PROBLEM DETAILS:
Below are several records. Retype exactly those lines running from the one with "Image resolution: width=936" through the one with "Task: Toggle off 是否报班级名 switch", end lines included, and no others.

MATERIAL PROVIDED:
+-------+

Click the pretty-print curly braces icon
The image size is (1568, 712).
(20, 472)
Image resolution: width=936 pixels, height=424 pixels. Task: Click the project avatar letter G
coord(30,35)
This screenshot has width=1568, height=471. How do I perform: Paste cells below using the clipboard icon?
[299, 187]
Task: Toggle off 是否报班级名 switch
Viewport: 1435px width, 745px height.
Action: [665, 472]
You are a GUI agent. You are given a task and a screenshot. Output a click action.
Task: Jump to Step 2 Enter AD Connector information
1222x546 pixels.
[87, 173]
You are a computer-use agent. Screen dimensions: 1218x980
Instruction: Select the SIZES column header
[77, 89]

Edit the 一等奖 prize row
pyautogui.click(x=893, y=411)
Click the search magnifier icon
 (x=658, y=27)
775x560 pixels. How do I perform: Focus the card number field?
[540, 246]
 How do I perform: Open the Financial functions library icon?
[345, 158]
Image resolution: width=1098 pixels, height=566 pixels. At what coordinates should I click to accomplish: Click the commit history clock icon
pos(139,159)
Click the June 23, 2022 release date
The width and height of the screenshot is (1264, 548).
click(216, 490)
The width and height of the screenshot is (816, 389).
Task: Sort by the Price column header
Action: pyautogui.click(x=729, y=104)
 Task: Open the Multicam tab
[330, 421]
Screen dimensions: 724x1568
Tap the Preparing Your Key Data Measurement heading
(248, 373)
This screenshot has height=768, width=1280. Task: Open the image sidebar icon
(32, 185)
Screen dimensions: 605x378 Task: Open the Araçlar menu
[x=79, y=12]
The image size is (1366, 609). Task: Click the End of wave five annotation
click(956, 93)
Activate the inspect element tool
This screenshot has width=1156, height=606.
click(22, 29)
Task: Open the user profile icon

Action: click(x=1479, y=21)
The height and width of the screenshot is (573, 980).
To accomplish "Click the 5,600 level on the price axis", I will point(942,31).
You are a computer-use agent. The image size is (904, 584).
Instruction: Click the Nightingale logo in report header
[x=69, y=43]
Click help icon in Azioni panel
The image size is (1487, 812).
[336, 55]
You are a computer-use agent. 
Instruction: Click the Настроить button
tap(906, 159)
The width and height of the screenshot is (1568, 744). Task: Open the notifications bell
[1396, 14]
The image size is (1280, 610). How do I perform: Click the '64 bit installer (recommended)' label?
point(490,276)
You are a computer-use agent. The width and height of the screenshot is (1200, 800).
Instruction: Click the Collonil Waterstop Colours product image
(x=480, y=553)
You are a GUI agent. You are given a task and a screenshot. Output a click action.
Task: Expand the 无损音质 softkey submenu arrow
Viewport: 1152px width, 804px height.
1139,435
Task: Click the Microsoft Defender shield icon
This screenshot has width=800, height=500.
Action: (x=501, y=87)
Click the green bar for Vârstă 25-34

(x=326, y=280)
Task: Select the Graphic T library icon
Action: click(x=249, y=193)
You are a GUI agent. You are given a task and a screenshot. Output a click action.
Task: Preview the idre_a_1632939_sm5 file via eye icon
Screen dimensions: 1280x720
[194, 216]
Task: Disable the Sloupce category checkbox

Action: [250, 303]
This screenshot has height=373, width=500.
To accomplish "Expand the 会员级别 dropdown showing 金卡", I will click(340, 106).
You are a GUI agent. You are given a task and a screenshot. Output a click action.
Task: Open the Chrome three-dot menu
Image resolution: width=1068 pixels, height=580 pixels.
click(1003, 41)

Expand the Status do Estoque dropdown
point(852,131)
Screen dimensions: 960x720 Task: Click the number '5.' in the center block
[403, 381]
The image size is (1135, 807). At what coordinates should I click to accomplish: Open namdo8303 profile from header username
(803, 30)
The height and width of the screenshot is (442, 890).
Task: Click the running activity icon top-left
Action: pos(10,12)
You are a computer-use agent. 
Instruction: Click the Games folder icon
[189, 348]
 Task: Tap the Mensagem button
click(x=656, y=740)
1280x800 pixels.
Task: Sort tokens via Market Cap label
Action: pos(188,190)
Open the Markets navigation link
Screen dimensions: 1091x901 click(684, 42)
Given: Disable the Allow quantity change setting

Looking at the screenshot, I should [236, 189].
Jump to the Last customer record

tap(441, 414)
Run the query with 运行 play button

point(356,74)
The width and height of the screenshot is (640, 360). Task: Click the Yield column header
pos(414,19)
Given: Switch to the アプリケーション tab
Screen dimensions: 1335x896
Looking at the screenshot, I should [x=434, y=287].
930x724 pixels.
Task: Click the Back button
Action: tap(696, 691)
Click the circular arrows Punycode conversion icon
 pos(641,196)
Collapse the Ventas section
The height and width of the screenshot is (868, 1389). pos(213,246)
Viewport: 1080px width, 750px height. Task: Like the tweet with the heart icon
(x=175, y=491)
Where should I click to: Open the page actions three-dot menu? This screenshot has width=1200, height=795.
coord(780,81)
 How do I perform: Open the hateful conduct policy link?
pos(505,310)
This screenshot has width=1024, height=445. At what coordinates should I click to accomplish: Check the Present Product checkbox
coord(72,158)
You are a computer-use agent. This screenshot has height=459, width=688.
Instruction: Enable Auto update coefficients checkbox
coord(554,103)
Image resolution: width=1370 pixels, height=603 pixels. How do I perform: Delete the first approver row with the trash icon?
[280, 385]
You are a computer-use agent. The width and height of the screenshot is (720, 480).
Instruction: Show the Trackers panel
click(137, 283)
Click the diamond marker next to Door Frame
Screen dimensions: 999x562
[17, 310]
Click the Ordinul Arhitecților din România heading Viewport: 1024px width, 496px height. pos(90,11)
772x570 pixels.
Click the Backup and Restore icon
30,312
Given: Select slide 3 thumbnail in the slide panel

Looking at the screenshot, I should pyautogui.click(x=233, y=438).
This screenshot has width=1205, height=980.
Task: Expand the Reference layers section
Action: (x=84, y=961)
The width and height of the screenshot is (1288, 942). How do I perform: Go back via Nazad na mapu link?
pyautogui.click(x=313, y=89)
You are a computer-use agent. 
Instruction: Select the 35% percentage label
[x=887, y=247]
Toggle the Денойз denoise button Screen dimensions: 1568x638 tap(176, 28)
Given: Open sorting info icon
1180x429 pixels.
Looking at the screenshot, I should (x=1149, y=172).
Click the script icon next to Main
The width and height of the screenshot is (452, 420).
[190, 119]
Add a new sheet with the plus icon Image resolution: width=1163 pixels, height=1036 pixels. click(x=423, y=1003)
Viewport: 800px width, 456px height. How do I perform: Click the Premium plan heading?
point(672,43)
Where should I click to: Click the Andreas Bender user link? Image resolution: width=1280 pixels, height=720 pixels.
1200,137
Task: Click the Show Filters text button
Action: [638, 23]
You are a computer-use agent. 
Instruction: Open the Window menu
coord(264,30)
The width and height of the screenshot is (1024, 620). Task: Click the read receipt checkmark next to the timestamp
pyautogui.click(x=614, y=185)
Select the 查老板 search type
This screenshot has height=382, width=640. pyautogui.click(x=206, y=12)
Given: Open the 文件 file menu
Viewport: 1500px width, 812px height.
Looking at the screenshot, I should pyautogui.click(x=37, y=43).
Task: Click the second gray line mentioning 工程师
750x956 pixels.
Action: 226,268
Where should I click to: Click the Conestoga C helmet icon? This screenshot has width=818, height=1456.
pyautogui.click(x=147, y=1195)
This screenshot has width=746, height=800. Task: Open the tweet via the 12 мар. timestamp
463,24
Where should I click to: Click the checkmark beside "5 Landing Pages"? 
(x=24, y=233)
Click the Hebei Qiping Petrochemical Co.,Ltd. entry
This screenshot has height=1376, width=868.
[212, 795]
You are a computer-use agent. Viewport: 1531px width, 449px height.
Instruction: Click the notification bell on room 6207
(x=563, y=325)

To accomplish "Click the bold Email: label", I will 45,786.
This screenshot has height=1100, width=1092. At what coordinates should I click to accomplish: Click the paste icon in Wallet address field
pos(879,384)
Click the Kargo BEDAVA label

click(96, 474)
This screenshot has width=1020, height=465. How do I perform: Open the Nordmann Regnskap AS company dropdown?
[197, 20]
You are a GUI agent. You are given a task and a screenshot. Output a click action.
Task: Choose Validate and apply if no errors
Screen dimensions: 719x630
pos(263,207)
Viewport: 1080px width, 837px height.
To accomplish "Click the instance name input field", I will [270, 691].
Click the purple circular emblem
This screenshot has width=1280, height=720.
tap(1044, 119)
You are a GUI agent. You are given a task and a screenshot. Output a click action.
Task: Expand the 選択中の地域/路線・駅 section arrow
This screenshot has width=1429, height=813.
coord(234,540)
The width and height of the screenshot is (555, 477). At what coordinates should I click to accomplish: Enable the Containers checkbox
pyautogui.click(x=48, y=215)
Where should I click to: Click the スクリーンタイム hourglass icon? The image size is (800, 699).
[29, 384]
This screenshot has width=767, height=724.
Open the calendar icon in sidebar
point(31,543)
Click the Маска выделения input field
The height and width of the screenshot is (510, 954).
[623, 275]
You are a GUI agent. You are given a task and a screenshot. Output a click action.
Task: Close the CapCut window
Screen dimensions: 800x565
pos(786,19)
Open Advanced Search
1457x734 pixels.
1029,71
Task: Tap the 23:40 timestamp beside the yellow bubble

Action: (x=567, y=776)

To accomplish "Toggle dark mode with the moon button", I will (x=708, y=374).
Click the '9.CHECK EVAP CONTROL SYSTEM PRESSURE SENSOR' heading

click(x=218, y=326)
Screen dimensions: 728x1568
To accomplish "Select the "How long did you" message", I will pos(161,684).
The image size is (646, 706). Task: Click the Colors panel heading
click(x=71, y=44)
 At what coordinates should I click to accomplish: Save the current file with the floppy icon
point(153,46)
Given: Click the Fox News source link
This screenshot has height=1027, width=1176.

+-------+

EXERCISE RESPONSE:
Image resolution: width=936 pixels, height=424 pixels. Task: Click the project avatar letter G
coord(30,35)
This screenshot has width=1568, height=471. How do I perform: Paste cells below using the clipboard icon?
[299, 187]
Task: Toggle off 是否报班级名 switch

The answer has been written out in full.